Feedback and Safeguarding?
- Can a project participant or stakeholder complain about the process?
- If the project engages people online, are there clear protocols in place about how to do that?
- Is the project ensuring communities know how to live wisely in the digital world?
- How is digital literacy being addressed? Especially for the most vulnerable groups?
Bias and Fairness
- Who does it leave out? Is the project designed for the majority or a minority?
- Has the project considered the bias in project team and in project data (sources)?
- Is the use of data and technology non-discriminatory?
- Is there any prejudice or favouritism in the data or model?
- Who has written the algorithms and Code – what are their assumptions about the populations with whom we work?
- Is the model (or underlying data) codifying the current state of the world and thereby making it harder to change? (e.g. are we building models that perpetuate or encore past mistakes)
Transparency and Explain-ability:
- Is there clear documentation of the data management process and visibility on how the model or algorithm(s) function? (e.g. can someone not directly involved in the process explain what is happening?)
Access, Ownership, and Portability
- Are the rights to the data and related insights derived clearly defined? (e.g. is it clear how decisions are made regarding how and by whom the data can be used, how problems in or related to the data are rectified, and other related issues?)
- Is it clear who ‘owns’ the data and the insights? And who has access to them?
- Who will have access to the data, why, for what purpose?
- Will the person about whom the data is be able to access the data? Take it with her? Use it in other areas of their life without our involvement/knowledge?
- Who is the project sharing the data with? For what purpose?
- Have the people about whom the data is consented to the sharing of the data?
- Is there a clear data sharing model? Is it one way, two way, or multidirectional?

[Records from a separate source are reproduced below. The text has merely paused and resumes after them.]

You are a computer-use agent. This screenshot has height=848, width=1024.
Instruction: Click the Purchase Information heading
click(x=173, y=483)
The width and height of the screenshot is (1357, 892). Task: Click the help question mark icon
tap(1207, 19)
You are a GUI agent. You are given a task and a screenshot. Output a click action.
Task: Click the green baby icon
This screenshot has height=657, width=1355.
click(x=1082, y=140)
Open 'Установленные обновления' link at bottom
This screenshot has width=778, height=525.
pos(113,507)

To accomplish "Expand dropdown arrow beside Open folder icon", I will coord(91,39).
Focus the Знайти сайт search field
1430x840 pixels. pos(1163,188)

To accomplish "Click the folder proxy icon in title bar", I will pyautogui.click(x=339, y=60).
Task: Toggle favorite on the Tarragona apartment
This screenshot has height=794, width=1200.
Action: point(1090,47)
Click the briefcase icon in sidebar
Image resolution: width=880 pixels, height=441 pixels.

- What is the ethos of the partners and does it ‘fit’ ours?
Sustainability, Maintenance & Architecture
- Minimal reliance on central authorities
- Are the systems auditable and fixable?
- Is there a sustainability model in place for any data being maintained or system to be continually used?
Security, Protection, Privacy
- Has the IT Information and Security team conducted a Privacy Impact Assessment, Data Protection Impact Assessment, and a security assessment of the system the project will be using?
- Are the digital processes privacy-preserving
- Does the data or its use reveal the identity of an individual or group of people?
- Is the impact on data subject – both short term and long term – understood by the project team?
- Is it clear when the data will be deleted?